# WHAT YOU WILL DO
1 - In the article on Justice Scalia's speech about foreign law, which fellow justice was in the audience?
2 - Write a continuation of the article on Justice Scalia's speech about foreign law, starting after its final sentence.

-------- TEXT BLOCK

May 18, 2006 - 7:00 pm ET

(Washington) Firing the latest round in a debate with his Supreme Court colleagues, Justice Antonin Scalia on Thursday decried the use of foreign law in interpreting the U.S. Constitution on issues ranging from the death penalty to gay rights.

"I do believe that there's a moral law ... but I don't believe that judges have been charged with deciding it," Scalia said in a speech on Capitol Hill.

Scalia criticized the court's use of foreign law in a decision striking down a Texas statute that made gay sex a crime, a ruling in which he strongly dissented.

In a 2005 ruling in which Scalia also was in the minority, justices outlawed the death penalty for juvenile killers, citing in part international sentiment against it.

Judges around the world have come to believe they are charged with deciding "the most profound moral questions," Scalia said. "Should there be the death penalty? Should there be a right to abortion? Should homosexual conduct be proscribed?"

"If you believe that, of course you are going to cite the Court of Human Rights in Strasbourg, because those guys wear robes just as you do," said Scalia. "And therefore they also have been charged with determining the most profound moral questions of mankind."

Scalia's made his remarks to a Capitol Hill audience that included Samuel Alito, the court's newest justice, and about a dozen members of Congress.

Of those he feels lean too heavily on foreign law, Scalia asked rhetorically, what authority can be cited when a court that says constitutional law which "used to say one thing now says something else?"

"You have to make noises like a lawyer, right?" Scalia said. "Here's an opinion of a foreign court. It looks like a real legal opinion, so and so versus so and so, 33 Uganda 251." He said that "one of the worst aspects of using foreign law for deciding our constitutional questions is that it is so manipulable."

----------------
-------- EXTRACTED ENTRIES

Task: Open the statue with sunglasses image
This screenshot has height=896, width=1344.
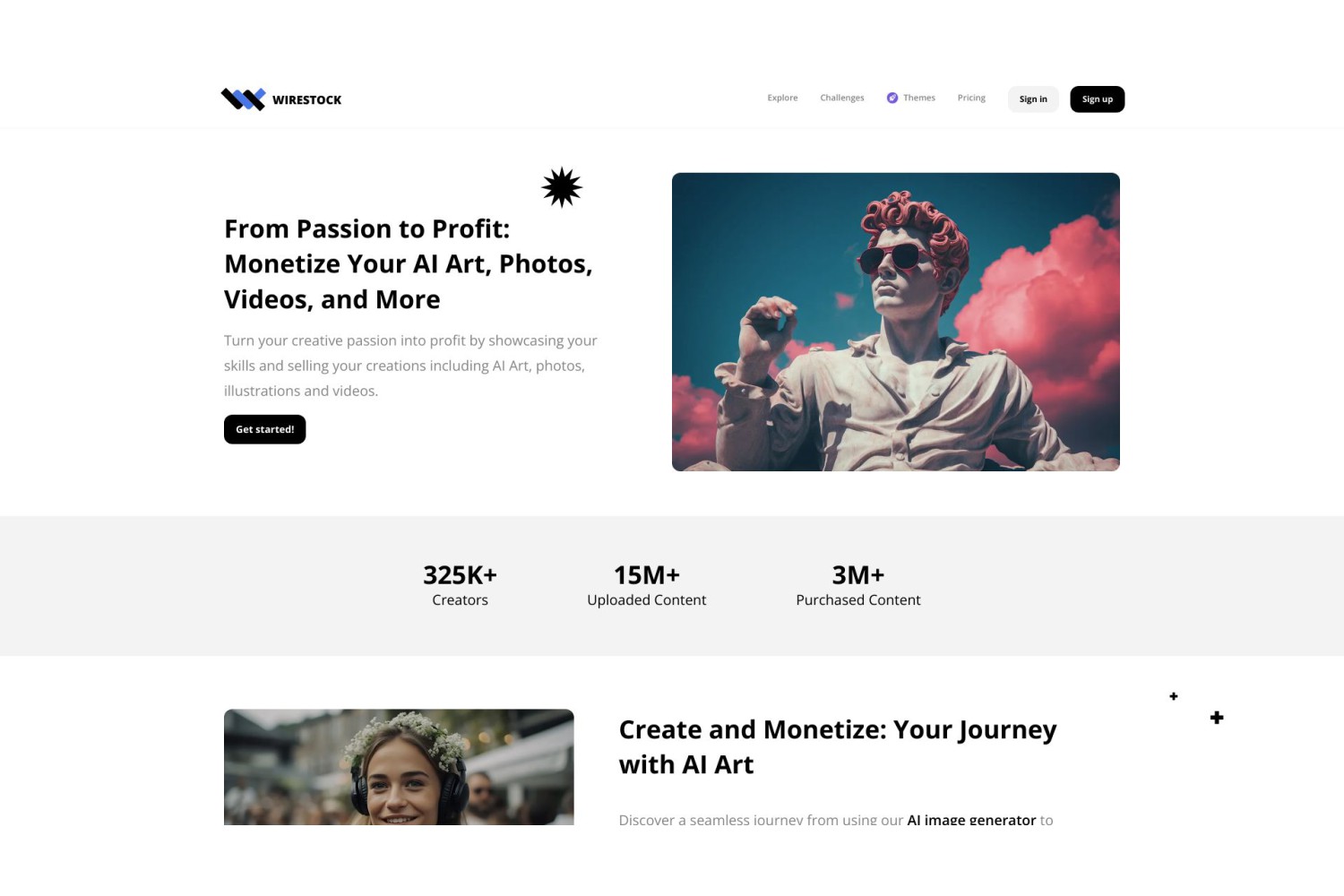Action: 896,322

----------------
-------- EXTRACTED ENTRIES

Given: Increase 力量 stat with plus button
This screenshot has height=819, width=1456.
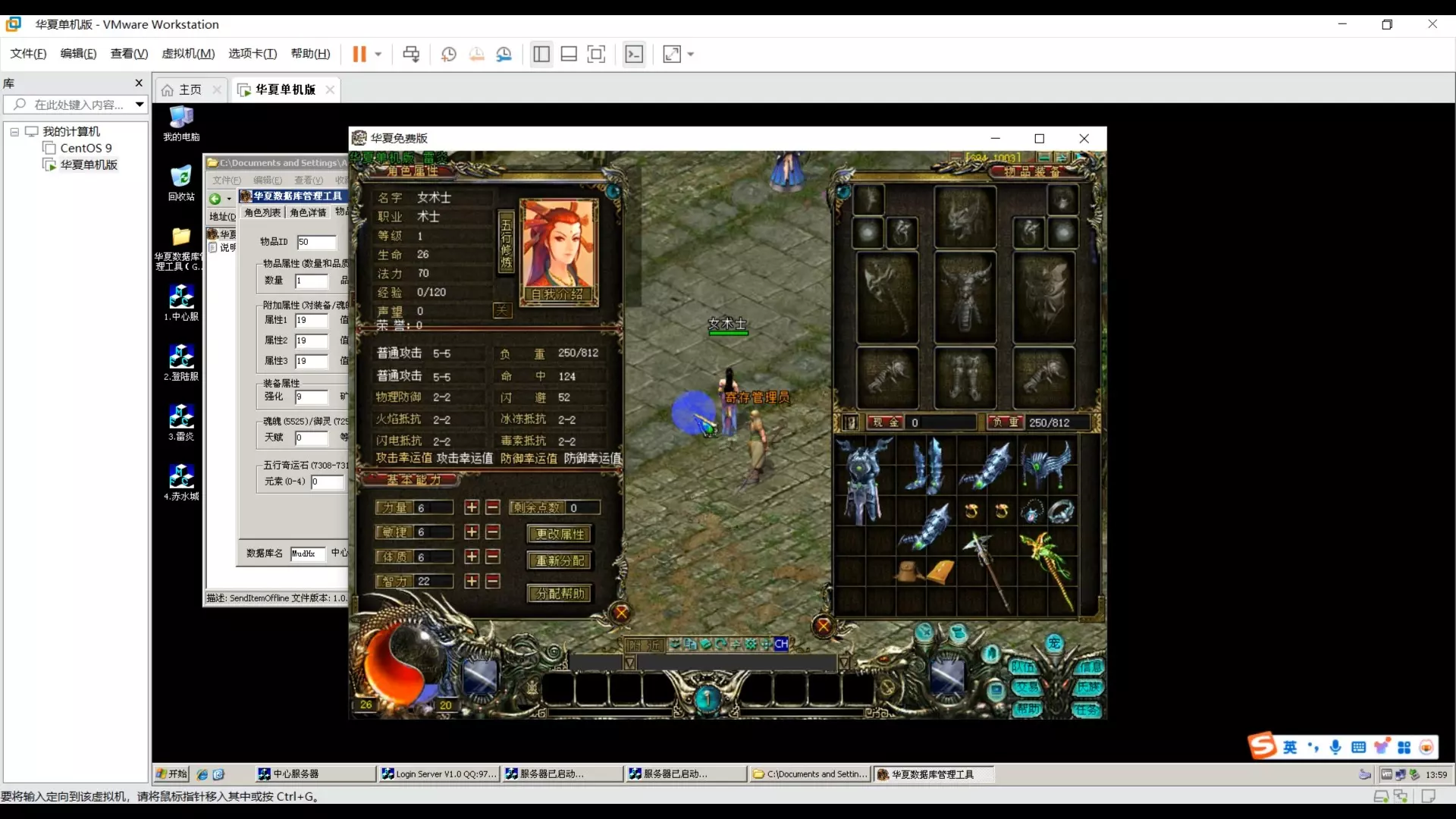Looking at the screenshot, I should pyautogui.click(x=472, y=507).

----------------

# REPLIES
1 - Samuel Alito, the court's newest justice.

2 -
Scalia appears to have gotten some recent support for his views. At his confirmation hearing, Chief Justice John Roberts stated his opposition to the use of foreign law in rendering U.S. court decisions.

The issue of foreign law has become an increasingly high-profile issue for the court.

Justice Steven Breyer has said it's appropriate in some instances to look at the law in other places. Justice John Paul Stevens has said allowing U.S. courts to consider the views of international jurists while making a decision is a responsible practice. Before his death, Chief Justice William H. Rehnquist weighed in against the use of foreign law, and Justice Clarence Thomas has done so as well.

Before her retirement, Justice Sandra Day O'Connor dismissed growing criticism about the Supreme Court's use of international law in its opinions, saying it makes sense for justices to look at foreign sources when a point of law is unclear.

Scalia's remarks came at a public policy forum of the National Italian American Foundation.